The short order was conveyed to newsmen waiting for the announcement of the verdict at the court of Justice Tassaduq Husain Jilani by a court official after 3pm with the remarks that detailed judgment would be available on Wednesday (today).
Arguing his case for the high court’s intervention to prevent execution of Kasi in the US earlier in the day, petitioner’s counsel Javed Iqbal Jaffery submitted that he could defend Kasi in the light of new evidence which had come to light recently in case the high court helped stay his execution by administering a lethal injection.
He submitted that Kasi had been arrested by the Pakistani forces during the tenure of prime minister Nawaz Sharif from Dera Ghazi Khan in 1997 and handed over to the American agencies without any extradition proceedings of any kind. No FIR had been registered against Kasi in Dera Ghazi Khan or anywhere else in Pakistan.
He contended that Kasi had been abducted by the US agencies in violation of the fundamental rights of the Pakistani citizens and the 1959 Pakistan-US treaty under which both countries had agreed not to molest each other’s citizens.
He submitted that Kasi had been taken to Virginia, known as a butcher state, and forced to confess a crime he had not committed under the influence of drugs. The US state did not provide him a good lawyer to defend himself. Kasi, being a poor man, did not have the resources to engage a good lawyer himself.
He contended that the high court should come to the rescue of Kasi by approaching the US government and state of Virginia on the ground that he had not been extradited to the US in accordance with the law. Moreover, new evidence had come to light that Kasi had been drugged to confess to committing the crime.
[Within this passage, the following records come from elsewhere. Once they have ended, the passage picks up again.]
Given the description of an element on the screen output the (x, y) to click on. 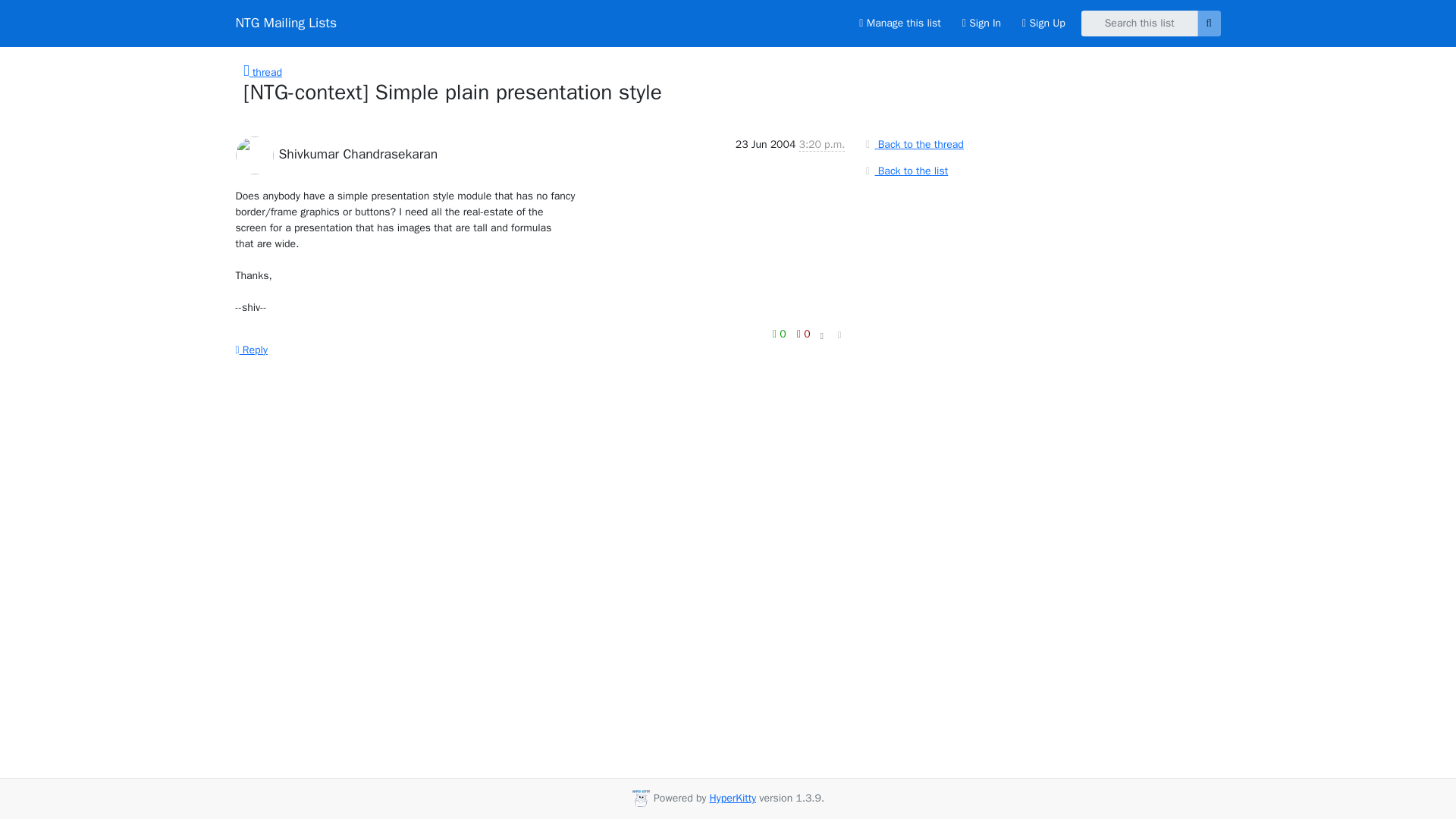
thread (262, 72)
NTG Mailing Lists (285, 23)
0 (780, 332)
Back to the list (903, 169)
Back to the thread (911, 144)
0 (803, 332)
Sender's time: June 23, 2004, 2:20 p.m. (820, 144)
Sign Up (1043, 22)
Sign In (981, 22)
HyperKitty (733, 797)
Given the description of an element on the screen output the (x, y) to click on. 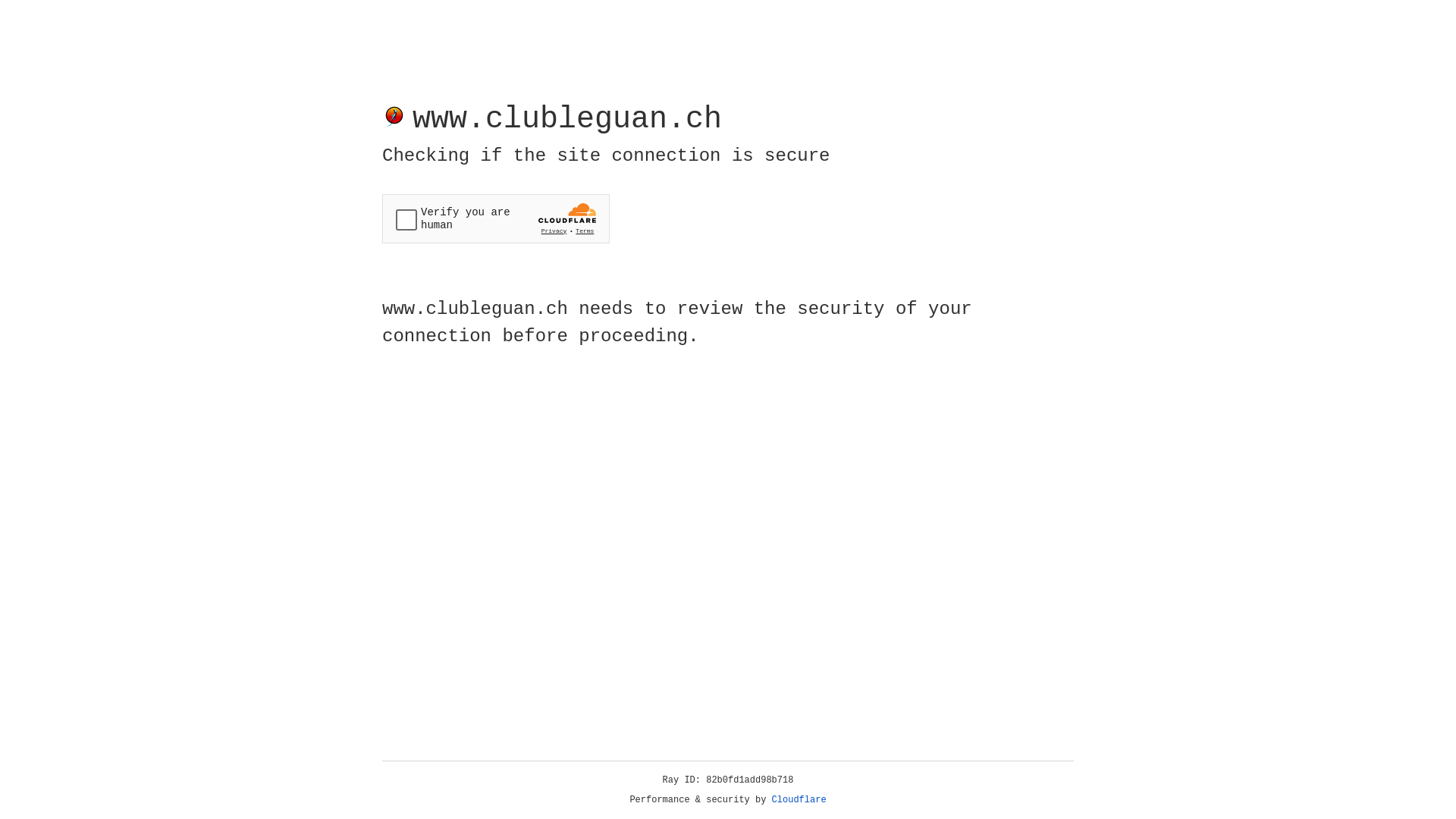
Cloudflare Element type: text (798, 799)
Widget containing a Cloudflare security challenge Element type: hover (495, 218)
He argued that the high court could intervene like South Africa had got execution of Falkan Khamas Muhammad stopped by the US on the ground that no agreement to execute each other’s citizens existed between the two states. The South African government got the execution stopped despite the fact that Falkan was a Tanzanian national arrested in that country and had been extradited to the US after meeting necessary formalities.
Advocate Jaffery said he had filed a petition for the release of Kasi and former chief justice Allah Nawaz had confided to him in a private meeting that “he was under tremendous pressure” for dismissing the case. The file of the case remained missing during the tenure of former chief justice Falak Sher and the case was not fixed for hearing despite the fact that he filed 15 motions for the purpose. Former deputy attorney-general Khwaja Saeeduz Zafar had once proposed referring Kasi’s case to the International Court of Justice.